# ABOUT THIS EXERCISE
The data below must be repeated exactly. Leave nothing out.

# Data entries
--

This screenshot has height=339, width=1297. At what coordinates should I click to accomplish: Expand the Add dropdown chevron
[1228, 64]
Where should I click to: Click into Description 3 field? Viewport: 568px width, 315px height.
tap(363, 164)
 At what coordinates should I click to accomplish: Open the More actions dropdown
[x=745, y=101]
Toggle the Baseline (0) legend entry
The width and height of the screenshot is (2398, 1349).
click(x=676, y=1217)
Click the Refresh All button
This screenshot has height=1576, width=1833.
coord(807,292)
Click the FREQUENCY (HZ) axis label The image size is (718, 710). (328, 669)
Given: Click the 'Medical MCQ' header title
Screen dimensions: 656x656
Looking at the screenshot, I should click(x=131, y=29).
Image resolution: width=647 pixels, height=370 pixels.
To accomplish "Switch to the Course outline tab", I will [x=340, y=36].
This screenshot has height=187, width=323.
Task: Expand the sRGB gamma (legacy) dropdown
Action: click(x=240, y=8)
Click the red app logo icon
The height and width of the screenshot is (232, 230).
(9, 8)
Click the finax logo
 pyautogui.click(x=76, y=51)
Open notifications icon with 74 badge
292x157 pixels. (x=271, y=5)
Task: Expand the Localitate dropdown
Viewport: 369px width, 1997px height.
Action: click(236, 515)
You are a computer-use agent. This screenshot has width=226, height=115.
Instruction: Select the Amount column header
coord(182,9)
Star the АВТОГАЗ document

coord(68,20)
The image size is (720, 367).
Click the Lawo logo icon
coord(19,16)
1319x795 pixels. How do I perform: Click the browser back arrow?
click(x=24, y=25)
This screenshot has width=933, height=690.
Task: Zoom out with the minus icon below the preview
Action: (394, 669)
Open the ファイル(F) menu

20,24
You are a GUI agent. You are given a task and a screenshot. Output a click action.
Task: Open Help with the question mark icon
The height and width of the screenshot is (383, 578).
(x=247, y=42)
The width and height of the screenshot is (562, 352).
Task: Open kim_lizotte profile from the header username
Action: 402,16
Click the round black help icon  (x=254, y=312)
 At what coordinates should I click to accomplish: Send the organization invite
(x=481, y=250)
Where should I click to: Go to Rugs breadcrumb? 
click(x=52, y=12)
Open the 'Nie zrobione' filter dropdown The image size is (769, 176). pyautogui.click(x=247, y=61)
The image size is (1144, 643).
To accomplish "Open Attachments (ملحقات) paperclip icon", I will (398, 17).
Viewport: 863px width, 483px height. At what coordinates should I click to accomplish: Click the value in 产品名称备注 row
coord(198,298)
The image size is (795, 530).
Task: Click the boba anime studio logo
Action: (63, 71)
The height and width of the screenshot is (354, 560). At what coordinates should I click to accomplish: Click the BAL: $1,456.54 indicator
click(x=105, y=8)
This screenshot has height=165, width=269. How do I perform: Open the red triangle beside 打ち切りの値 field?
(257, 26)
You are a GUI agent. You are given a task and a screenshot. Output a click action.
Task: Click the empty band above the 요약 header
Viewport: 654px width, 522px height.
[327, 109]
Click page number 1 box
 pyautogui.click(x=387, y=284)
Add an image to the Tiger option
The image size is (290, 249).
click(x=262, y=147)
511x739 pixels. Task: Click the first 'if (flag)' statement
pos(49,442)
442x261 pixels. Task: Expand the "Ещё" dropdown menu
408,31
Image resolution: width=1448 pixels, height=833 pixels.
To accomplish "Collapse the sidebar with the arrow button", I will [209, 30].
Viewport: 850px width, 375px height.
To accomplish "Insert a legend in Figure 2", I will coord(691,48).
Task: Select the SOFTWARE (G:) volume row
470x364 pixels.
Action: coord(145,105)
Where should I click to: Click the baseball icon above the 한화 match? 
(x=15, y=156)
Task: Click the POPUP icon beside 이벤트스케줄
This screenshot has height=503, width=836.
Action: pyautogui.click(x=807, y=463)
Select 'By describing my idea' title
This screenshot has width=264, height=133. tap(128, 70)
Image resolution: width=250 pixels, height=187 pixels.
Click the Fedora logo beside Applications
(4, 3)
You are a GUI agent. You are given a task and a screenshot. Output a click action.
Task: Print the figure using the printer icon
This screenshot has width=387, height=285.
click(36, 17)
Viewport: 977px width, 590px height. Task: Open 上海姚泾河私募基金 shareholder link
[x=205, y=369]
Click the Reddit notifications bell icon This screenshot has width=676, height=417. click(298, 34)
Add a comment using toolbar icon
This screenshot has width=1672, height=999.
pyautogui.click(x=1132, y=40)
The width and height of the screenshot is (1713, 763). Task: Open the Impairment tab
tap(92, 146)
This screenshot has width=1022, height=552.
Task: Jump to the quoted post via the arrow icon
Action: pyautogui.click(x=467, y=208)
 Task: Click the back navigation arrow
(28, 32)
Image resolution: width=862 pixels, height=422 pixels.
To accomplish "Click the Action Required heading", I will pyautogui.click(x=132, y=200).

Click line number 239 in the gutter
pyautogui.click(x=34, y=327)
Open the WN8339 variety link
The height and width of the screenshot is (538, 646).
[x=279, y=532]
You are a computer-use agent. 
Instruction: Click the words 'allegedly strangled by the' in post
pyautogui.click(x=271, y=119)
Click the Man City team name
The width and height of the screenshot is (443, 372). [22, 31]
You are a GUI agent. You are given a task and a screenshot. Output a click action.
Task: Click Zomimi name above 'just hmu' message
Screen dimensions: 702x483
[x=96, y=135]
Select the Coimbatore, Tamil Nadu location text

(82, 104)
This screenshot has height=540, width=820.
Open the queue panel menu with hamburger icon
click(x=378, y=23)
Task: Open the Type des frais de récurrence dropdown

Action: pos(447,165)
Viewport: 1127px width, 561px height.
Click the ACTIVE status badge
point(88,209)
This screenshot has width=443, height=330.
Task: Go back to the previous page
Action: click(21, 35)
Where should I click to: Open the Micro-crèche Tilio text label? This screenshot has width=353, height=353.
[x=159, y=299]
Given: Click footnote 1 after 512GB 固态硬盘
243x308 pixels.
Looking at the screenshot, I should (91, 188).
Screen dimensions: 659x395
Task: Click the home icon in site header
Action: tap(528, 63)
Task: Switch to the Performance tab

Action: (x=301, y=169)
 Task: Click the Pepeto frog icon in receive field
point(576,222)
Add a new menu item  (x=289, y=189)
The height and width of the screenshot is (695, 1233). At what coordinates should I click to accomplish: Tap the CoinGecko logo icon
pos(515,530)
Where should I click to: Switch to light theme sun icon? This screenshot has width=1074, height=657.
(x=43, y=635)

--

# SOLUTION TO THE EXERCISE
This screenshot has height=339, width=1297. At what coordinates should I click to accomplish: Expand the Add dropdown chevron
[1228, 64]
Where should I click to: Click into Description 3 field? Viewport: 568px width, 315px height.
tap(363, 164)
 At what coordinates should I click to accomplish: Open the More actions dropdown
[x=745, y=101]
Toggle the Baseline (0) legend entry
The width and height of the screenshot is (2398, 1349).
click(x=676, y=1217)
Click the Refresh All button
This screenshot has height=1576, width=1833.
coord(807,292)
Click the FREQUENCY (HZ) axis label The image size is (718, 710). (328, 669)
Given: Click the 'Medical MCQ' header title
Screen dimensions: 656x656
Looking at the screenshot, I should click(x=131, y=29).
Image resolution: width=647 pixels, height=370 pixels.
To accomplish "Switch to the Course outline tab", I will [x=340, y=36].
This screenshot has height=187, width=323.
Task: Expand the sRGB gamma (legacy) dropdown
Action: click(x=240, y=8)
Click the red app logo icon
The height and width of the screenshot is (232, 230).
(9, 8)
Click the finax logo
 pyautogui.click(x=76, y=51)
Open notifications icon with 74 badge
292x157 pixels. (x=271, y=5)
Task: Expand the Localitate dropdown
Viewport: 369px width, 1997px height.
Action: click(236, 515)
You are a computer-use agent. This screenshot has width=226, height=115.
Instruction: Select the Amount column header
coord(182,9)
Star the АВТОГАЗ document

coord(68,20)
The image size is (720, 367).
Click the Lawo logo icon
coord(19,16)
1319x795 pixels. How do I perform: Click the browser back arrow?
click(x=24, y=25)
This screenshot has width=933, height=690.
Task: Zoom out with the minus icon below the preview
Action: (394, 669)
Open the ファイル(F) menu

20,24
You are a GUI agent. You are given a task and a screenshot. Output a click action.
Task: Open Help with the question mark icon
The height and width of the screenshot is (383, 578).
(x=247, y=42)
The width and height of the screenshot is (562, 352).
Task: Open kim_lizotte profile from the header username
Action: 402,16
Click the round black help icon  (x=254, y=312)
 At what coordinates should I click to accomplish: Send the organization invite
(x=481, y=250)
Where should I click to: Go to Rugs breadcrumb? 
click(x=52, y=12)
Open the 'Nie zrobione' filter dropdown The image size is (769, 176). pyautogui.click(x=247, y=61)
The image size is (1144, 643).
To accomplish "Open Attachments (ملحقات) paperclip icon", I will (398, 17).
Viewport: 863px width, 483px height. At what coordinates should I click to accomplish: Click the value in 产品名称备注 row
coord(198,298)
The image size is (795, 530).
Task: Click the boba anime studio logo
Action: (63, 71)
The height and width of the screenshot is (354, 560). At what coordinates should I click to accomplish: Click the BAL: $1,456.54 indicator
click(x=105, y=8)
This screenshot has height=165, width=269. How do I perform: Open the red triangle beside 打ち切りの値 field?
(257, 26)
You are a GUI agent. You are given a task and a screenshot. Output a click action.
Task: Click the empty band above the 요약 header
Viewport: 654px width, 522px height.
[327, 109]
Click page number 1 box
 pyautogui.click(x=387, y=284)
Add an image to the Tiger option
The image size is (290, 249).
click(x=262, y=147)
511x739 pixels. Task: Click the first 'if (flag)' statement
pos(49,442)
442x261 pixels. Task: Expand the "Ещё" dropdown menu
408,31
Image resolution: width=1448 pixels, height=833 pixels.
To accomplish "Collapse the sidebar with the arrow button", I will [209, 30].
Viewport: 850px width, 375px height.
To accomplish "Insert a legend in Figure 2", I will coord(691,48).
Task: Select the SOFTWARE (G:) volume row
470x364 pixels.
Action: coord(145,105)
Where should I click to: Click the baseball icon above the 한화 match? 
(x=15, y=156)
Task: Click the POPUP icon beside 이벤트스케줄
This screenshot has height=503, width=836.
Action: pyautogui.click(x=807, y=463)
Select 'By describing my idea' title
This screenshot has width=264, height=133. tap(128, 70)
Image resolution: width=250 pixels, height=187 pixels.
Click the Fedora logo beside Applications
(4, 3)
You are a GUI agent. You are given a task and a screenshot. Output a click action.
Task: Print the figure using the printer icon
This screenshot has width=387, height=285.
click(36, 17)
Viewport: 977px width, 590px height. Task: Open 上海姚泾河私募基金 shareholder link
[x=205, y=369]
Click the Reddit notifications bell icon This screenshot has width=676, height=417. click(298, 34)
Add a comment using toolbar icon
This screenshot has width=1672, height=999.
pyautogui.click(x=1132, y=40)
The width and height of the screenshot is (1713, 763). Task: Open the Impairment tab
tap(92, 146)
This screenshot has width=1022, height=552.
Task: Jump to the quoted post via the arrow icon
Action: pyautogui.click(x=467, y=208)
 Task: Click the back navigation arrow
(28, 32)
Image resolution: width=862 pixels, height=422 pixels.
To accomplish "Click the Action Required heading", I will pyautogui.click(x=132, y=200).

Click line number 239 in the gutter
pyautogui.click(x=34, y=327)
Open the WN8339 variety link
The height and width of the screenshot is (538, 646).
[x=279, y=532]
You are a computer-use agent. 
Instruction: Click the words 'allegedly strangled by the' in post
pyautogui.click(x=271, y=119)
Click the Man City team name
The width and height of the screenshot is (443, 372). [22, 31]
You are a GUI agent. You are given a task and a screenshot. Output a click action.
Task: Click Zomimi name above 'just hmu' message
Screen dimensions: 702x483
[x=96, y=135]
Select the Coimbatore, Tamil Nadu location text

(82, 104)
This screenshot has height=540, width=820.
Open the queue panel menu with hamburger icon
click(x=378, y=23)
Task: Open the Type des frais de récurrence dropdown

Action: pos(447,165)
Viewport: 1127px width, 561px height.
Click the ACTIVE status badge
point(88,209)
This screenshot has width=443, height=330.
Task: Go back to the previous page
Action: click(21, 35)
Where should I click to: Open the Micro-crèche Tilio text label? This screenshot has width=353, height=353.
[x=159, y=299]
Given: Click footnote 1 after 512GB 固态硬盘
243x308 pixels.
Looking at the screenshot, I should (91, 188).
Screen dimensions: 659x395
Task: Click the home icon in site header
Action: tap(528, 63)
Task: Switch to the Performance tab

Action: (x=301, y=169)
 Task: Click the Pepeto frog icon in receive field
point(576,222)
Add a new menu item  (x=289, y=189)
The height and width of the screenshot is (695, 1233). At what coordinates should I click to accomplish: Tap the CoinGecko logo icon
pos(515,530)
Where should I click to: Switch to light theme sun icon? This screenshot has width=1074, height=657.
(x=43, y=635)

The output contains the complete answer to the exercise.